Each record is a nested structure containing one or more lines. Lines in a GEDCOM file can have a number of components:

  • Level: The level in the hierarchical structure. This appears for every line. New records begin at level 0;
  • Cross-reference identifier: A string (which looks like @XYZ@) that signals the beginning of a new record (apart from header and trailer);
  • Tag: A short string given immediately after the level or cross-reference identifier that indicates the type of information being provided on the line. These are controlled values. User-defined tags have been allowed in other GEDCOM programs, but they are discouraged here;
  • Line value: The value associated with the tag. For example, on line 3, the version of the GEDCOM specification that the file adheres to is 7.0. The line value can also be a cross-reference pointer, which links to another record in the file (which looks like @XYZ@). In the above example, the Family record beginning on line 18 references other Individual records who are members of the family.

There will not be any lines that have all of these components.

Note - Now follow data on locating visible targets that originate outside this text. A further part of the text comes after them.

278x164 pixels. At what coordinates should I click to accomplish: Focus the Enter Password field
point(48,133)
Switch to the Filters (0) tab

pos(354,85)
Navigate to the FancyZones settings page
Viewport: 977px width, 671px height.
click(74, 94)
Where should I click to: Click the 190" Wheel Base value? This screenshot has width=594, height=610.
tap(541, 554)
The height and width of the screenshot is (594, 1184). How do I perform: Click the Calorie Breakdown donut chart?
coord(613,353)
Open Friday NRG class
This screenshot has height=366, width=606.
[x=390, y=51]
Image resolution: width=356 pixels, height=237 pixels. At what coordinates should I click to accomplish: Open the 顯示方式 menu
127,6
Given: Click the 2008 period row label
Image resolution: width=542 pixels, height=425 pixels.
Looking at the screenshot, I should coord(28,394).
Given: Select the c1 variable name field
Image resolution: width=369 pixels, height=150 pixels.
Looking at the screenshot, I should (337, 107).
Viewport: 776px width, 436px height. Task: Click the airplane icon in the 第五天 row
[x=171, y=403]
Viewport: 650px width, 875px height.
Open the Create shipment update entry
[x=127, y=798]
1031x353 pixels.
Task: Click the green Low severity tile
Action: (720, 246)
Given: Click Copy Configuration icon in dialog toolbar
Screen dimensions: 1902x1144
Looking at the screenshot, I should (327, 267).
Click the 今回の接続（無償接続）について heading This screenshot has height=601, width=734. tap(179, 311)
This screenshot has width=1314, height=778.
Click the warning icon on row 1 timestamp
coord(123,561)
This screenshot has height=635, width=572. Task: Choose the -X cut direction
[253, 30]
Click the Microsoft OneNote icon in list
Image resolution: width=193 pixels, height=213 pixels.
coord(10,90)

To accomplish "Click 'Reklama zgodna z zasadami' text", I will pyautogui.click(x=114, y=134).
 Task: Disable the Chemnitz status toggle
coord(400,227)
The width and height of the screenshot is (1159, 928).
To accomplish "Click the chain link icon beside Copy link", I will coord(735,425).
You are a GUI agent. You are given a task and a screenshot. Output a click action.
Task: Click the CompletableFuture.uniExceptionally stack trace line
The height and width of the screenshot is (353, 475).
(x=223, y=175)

For example, the first line of records do not contain a line value.

The GEDCOM 7.0 specification is substantial, describing the strict rules around the specific set of tags and hierarchical structures allowed for each record type. You shouldn’t need to know any of the above to use the package, it is designed to automate the construction of these files.